Chaque ouvrage prend toutefois une orientation qui lui est propre. Commençons par celui de Duchesneau : ce dernier marque l’évolution de la conception leibnizienne du vivant en distinguant deux étapes, dont la première, dans les années 1670 et 1680, où Leibniz insisterait sur la complémentarité, déjà mentionnée, entre la méthode rationnelle et la méthode empirique. L’influence de Malpighi, qui opte pour une démarche similaire, est à cette époque manifeste. Il existerait chez ces deux penseurs une tentative de combiner le mécanisme avec des propriétés de nature téléologique. Cela signifie, en particulier pour Leibniz, qu’il est envisageable, même souhaitable, d’user de principes finalistes dans l’analyse des corps organiques. La deuxième étape, qui débuterait dans les années 1690, se structurerait autour de la notion de machine de la nature qui caractérise dès lors pour Leibniz l’être vivant. Duchesneau soutient la thèse suivant laquelle la conception leibnizienne des machines de la nature se serait développée en corrélation avec la réforme de la dynamique qui se façonne à la même époque. Deux composantes auraient provoqué des changements majeurs au sein de la métaphysique leibnizienne : d’une part, Leibniz propose une nouvelle définition de la substance en tant qu’elle exprime un principe d’unité. Le corps organique serait ainsi un animal composé d’un ensemble infini d’unités substantielles. D’autre part, Leibniz assignerait à partir de cette période une force primitive aux entéléchies substantielles, résultat d’une nouvelle conception de la dynamique. Par ailleurs, c’est grâce à l’introduction de ces principes d’unité et d’action que Leibniz aurait adopté une forme de préformationnisme dans l’explication de la reproduction des vivants.

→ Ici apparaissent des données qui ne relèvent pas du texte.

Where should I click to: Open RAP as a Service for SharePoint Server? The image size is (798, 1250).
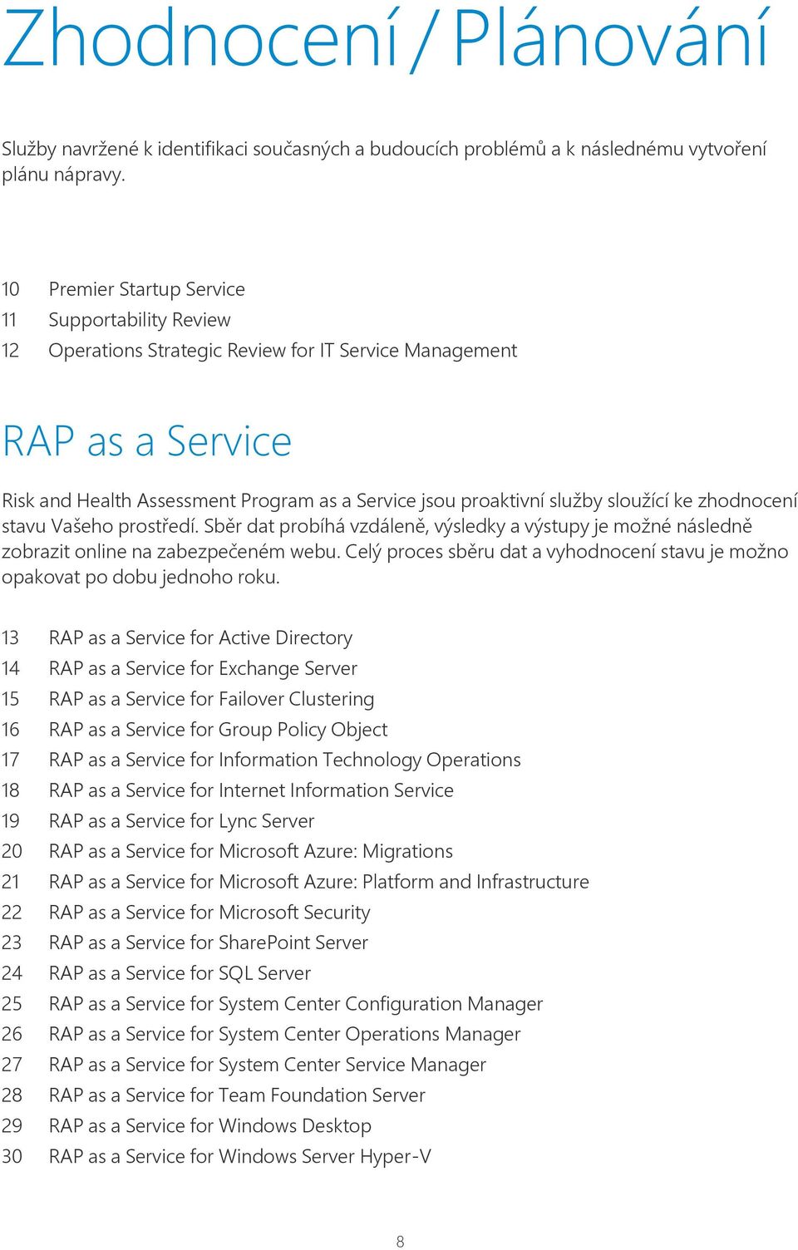point(209,942)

Duchesneau se penche ensuite sur la constitution chez Leibniz d’une physiologie ou d’une physique spéciale, redevable à maints égards de cette caractérisation du vivant comme machine de la nature. L’instauration d’une physique adaptée au domaine du vivant serait en lien avec deux préoccupations des années 1690 : d’abord, récuser toute doctrine qui explicite la structure du vivant à partir d’agents spécifiques non mécaniques, telles les natures plastiques défendues par Cudworth. Ensuite, proposer une doctrine mécaniste conforme aux particularités du vivant, dont les fondements se trouvent dans la nouvelle dynamique. L’un des points forts de cette analyse renvoie au rôle régulateur de la théorie des monades : de manière négative, la monadologie leibnizienne servirait à écarter les hypothèses mal formées, par exemple la doctrine de l’âme physique qu’on trouve chez Hartsoeker, mais, positivement, elle expliciterait la raison suffisante de la dynamique vitale en fondant la correspondance entre l’être vivant et les propriétés perceptive et appétitive de la monade. C’est dans ce chapitre que Duchesneau interprète plus en détail la controverse entre Leibniz et Stahl en insistant sur la notion d’organisme qui exprime chez Leibniz le mécanisme propre aux machines de la nature.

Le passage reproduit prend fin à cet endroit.